The problem: Please figure out how many lines in the material contain "below", and give only that number.
=== Begin Enclosure ===
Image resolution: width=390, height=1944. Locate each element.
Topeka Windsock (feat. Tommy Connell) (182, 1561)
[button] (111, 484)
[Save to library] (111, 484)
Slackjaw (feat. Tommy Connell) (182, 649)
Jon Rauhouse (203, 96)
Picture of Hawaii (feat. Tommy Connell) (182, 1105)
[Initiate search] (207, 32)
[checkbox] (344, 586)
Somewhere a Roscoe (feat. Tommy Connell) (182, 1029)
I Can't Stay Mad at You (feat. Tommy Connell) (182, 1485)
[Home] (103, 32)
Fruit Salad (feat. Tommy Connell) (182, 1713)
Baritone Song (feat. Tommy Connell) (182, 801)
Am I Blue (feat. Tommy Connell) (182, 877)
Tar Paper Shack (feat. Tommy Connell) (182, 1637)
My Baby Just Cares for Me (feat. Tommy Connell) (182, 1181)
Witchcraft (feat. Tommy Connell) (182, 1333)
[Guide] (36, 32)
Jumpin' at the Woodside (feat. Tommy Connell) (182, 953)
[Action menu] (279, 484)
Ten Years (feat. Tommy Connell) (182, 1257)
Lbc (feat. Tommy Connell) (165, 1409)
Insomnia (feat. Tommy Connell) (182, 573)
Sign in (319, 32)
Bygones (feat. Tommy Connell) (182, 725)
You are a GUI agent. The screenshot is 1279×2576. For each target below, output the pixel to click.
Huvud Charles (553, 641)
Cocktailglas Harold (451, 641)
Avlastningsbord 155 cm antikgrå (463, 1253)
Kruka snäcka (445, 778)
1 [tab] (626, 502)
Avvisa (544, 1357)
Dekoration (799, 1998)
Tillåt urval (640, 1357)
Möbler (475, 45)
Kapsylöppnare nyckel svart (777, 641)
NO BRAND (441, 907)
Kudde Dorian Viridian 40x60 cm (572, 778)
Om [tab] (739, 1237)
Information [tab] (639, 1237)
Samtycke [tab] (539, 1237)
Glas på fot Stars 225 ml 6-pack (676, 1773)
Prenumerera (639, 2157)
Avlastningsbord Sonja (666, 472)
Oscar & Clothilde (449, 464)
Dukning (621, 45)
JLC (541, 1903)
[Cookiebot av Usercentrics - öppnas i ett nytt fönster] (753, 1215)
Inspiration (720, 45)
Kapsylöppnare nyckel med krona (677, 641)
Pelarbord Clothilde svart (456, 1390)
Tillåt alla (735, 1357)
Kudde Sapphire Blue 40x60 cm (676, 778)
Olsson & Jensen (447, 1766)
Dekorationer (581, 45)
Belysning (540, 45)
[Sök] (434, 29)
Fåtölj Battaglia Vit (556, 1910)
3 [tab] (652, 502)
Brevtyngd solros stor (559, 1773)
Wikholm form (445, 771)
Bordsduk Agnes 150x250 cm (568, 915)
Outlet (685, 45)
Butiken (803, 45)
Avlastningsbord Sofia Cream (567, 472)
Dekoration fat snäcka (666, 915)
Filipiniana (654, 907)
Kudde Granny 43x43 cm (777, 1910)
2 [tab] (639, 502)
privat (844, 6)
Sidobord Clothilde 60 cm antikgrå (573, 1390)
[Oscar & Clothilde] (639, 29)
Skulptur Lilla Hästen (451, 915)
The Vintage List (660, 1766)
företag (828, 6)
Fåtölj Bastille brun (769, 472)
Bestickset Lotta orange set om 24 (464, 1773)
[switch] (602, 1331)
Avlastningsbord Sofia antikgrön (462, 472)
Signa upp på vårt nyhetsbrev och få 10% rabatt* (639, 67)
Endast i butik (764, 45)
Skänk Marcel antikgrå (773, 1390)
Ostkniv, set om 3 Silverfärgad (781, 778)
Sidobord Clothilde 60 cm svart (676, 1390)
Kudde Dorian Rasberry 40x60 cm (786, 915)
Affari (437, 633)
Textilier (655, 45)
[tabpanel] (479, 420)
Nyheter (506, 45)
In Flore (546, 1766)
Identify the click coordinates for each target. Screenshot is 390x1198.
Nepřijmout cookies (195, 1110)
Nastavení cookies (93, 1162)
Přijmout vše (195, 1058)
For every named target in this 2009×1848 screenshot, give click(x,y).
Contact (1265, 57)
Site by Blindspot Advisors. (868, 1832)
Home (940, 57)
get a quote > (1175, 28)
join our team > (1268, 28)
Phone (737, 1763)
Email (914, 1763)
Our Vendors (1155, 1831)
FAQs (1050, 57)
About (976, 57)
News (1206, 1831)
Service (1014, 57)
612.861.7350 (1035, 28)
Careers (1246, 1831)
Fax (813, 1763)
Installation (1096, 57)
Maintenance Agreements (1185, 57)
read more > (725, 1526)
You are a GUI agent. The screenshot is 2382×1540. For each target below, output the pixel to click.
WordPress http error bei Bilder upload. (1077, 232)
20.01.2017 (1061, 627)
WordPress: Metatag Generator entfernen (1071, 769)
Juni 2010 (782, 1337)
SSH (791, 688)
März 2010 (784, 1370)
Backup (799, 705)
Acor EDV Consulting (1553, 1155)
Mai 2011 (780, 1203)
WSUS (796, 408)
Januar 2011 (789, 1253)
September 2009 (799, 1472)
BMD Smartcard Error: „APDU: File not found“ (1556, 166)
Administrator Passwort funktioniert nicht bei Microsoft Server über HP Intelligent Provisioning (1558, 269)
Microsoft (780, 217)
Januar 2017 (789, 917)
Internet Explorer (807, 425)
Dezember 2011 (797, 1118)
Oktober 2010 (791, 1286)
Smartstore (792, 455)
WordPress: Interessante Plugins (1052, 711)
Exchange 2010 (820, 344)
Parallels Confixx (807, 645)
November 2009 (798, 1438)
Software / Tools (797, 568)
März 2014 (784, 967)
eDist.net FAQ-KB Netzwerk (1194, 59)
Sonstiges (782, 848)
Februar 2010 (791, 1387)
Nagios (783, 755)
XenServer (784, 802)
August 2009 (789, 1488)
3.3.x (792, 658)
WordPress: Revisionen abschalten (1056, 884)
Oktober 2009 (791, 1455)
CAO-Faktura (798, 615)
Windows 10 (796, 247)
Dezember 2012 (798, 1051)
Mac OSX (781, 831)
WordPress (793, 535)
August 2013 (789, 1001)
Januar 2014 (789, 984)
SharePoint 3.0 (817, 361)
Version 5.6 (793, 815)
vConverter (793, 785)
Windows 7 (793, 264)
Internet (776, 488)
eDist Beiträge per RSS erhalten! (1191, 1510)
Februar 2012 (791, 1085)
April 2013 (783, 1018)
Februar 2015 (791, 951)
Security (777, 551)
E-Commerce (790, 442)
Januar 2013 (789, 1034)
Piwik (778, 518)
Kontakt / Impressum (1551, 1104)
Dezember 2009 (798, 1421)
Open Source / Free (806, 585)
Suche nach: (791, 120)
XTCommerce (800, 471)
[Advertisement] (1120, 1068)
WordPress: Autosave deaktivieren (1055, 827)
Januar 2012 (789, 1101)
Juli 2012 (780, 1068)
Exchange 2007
=== End Enclosure ===
Exercise output: 2